EXERCISE REQUIREMENTS
Rewrite the rows below with "icon" replaced by "symbol" and everything else unchanged, leaving out the pictures.

DATA FOR PROCESSING
:::::
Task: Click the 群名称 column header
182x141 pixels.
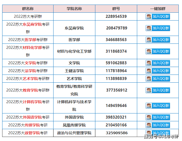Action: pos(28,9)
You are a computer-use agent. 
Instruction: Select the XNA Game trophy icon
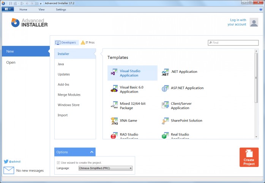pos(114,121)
:::::
OUTPUT OF THE EXERCISE
Task: Click the 群名称 column header
182x141 pixels.
Action: pos(28,9)
You are a computer-use agent. 
Instruction: Select the XNA Game trophy symbol
pos(114,121)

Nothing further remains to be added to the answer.